When I received the initial offer, I should have first looked at Afternic to see what my pricing was. It would have been more professional to be consistent with the pricing both on my site and on Afternic. We aren’t talking big dollars in differential, but it would have looked unprofessional if I told the buyer he needed to offer $X and the name was listed for half of that figure. Fortunately, the number I quoted was pretty much in sync with the BIN price, so he probably didn’t think about it much. For me, it was a good reminder that I always need to check on my pricing before responding to an offer. I have to assume a prospect has done some diligence before making an offer.

I would also make one additional suggestion. If you receive an inbound offer or inquiry on a name you have at Afternic or Sedo, don’t immediately change the price on the listing thinking you might be able to get more for it. There is a fair chance the prospect already saw the listing and was coming direct to get a better deal. If the price is jacked up, the prospect may question your ethics. Yes, I am sure some would say it is their prerogative to change pricing, but it could easily backfire.

The deal I closed via yesterday was not notable. However, it served as a good reminder to me that I need to keep track of my marketplace listings. Had my response not jived with the BIN price, it could have blown up the deal.


  1. If ya are running different prices should set your prices lower on your own landers and higher on markets that charge a commission.

  2. “I think it is more fair for buyers if my prices are consistent across platforms, and I think it bring up questions if that isn’t the case.”
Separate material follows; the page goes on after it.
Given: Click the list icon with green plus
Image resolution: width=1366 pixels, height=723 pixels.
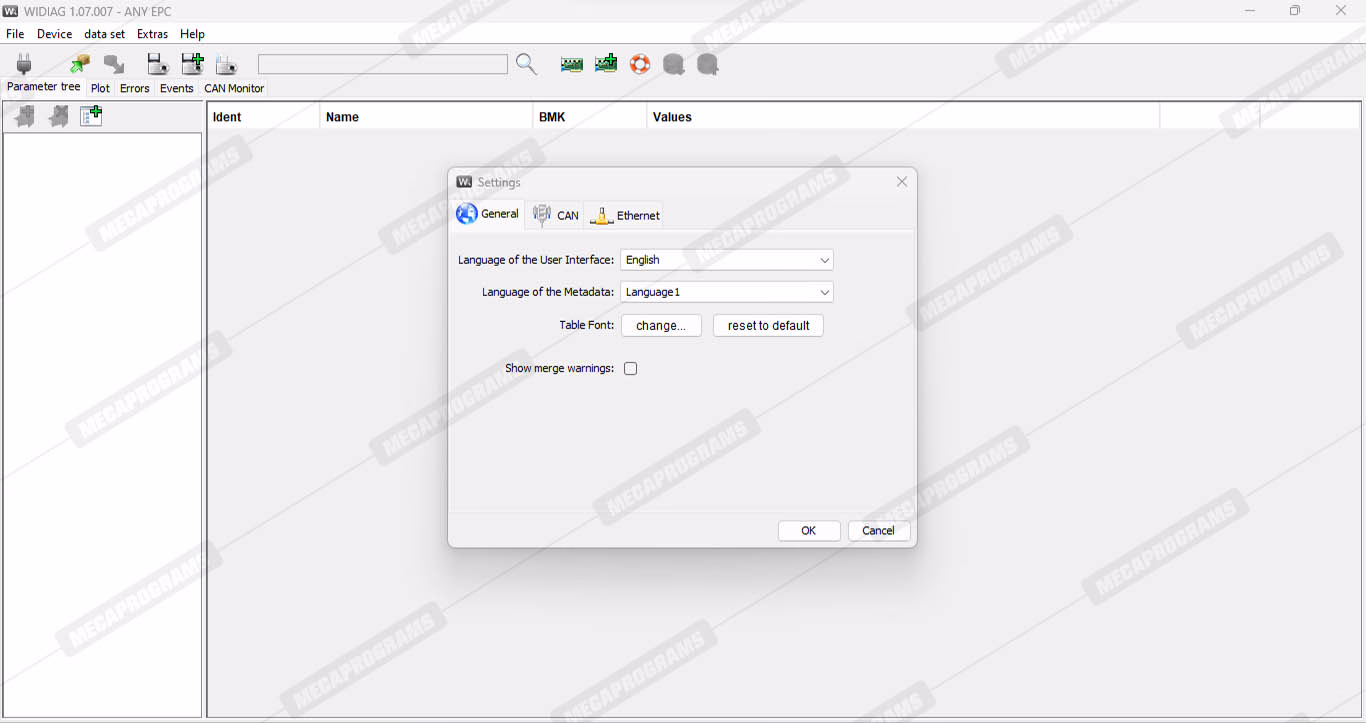Looking at the screenshot, I should click(91, 117).
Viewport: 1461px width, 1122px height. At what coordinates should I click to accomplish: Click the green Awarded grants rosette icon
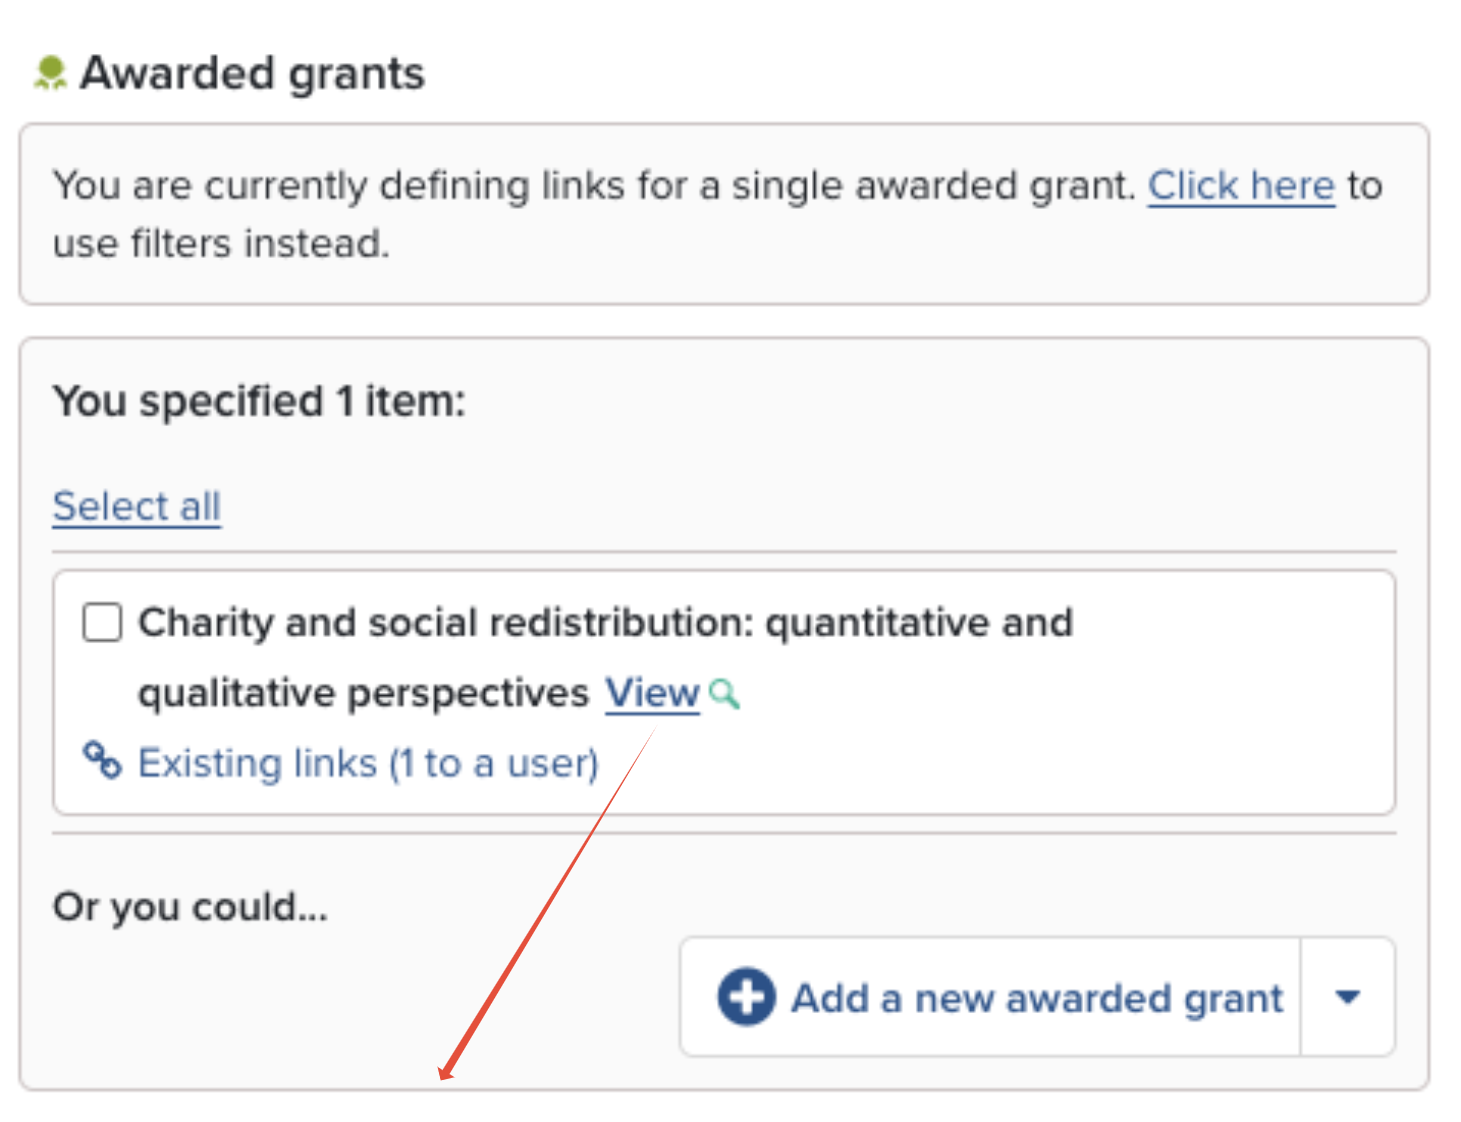[x=50, y=74]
    Aren’t consumers used to seeing price variation across venues? “Gimme a bottle of water” results in drastically different prices – even for the same branded bottle – depending on whether someone is buying it at Walmart, at Starbucks, or at Disney Land.

    Consumers know about markups. They’re used to comparison shopping online. Even unregistered .COM prices vary depending on which site they use.

    I don’t see the scandal. If a buyer asks about the price difference, the answer is: “You’re choosing to buy a bottle of water through Starbucks for convenience rather than planning ahead. They charge extra.”

    • That’s a good point, but I don’t necessarily think consumers would think like that. That said, most pricing differences on consumer goods is small. I might pay $4.95 for a tall coffee at Starbucks at the Javitz Center in NYC but $2.95 in the suburbs. That $2.00 difference is a large percentage but $2 isn’t going to dissuade me. On the other hand, if a domain name is priced at $12,000 on Afternic but $15,000 on my landing page, that is a substantial dollar amount and I doubt people even think about the different venues.

      If I run into this issue again and someone brings up the pricing difference, I will be sure to remember this because I think it is relevant.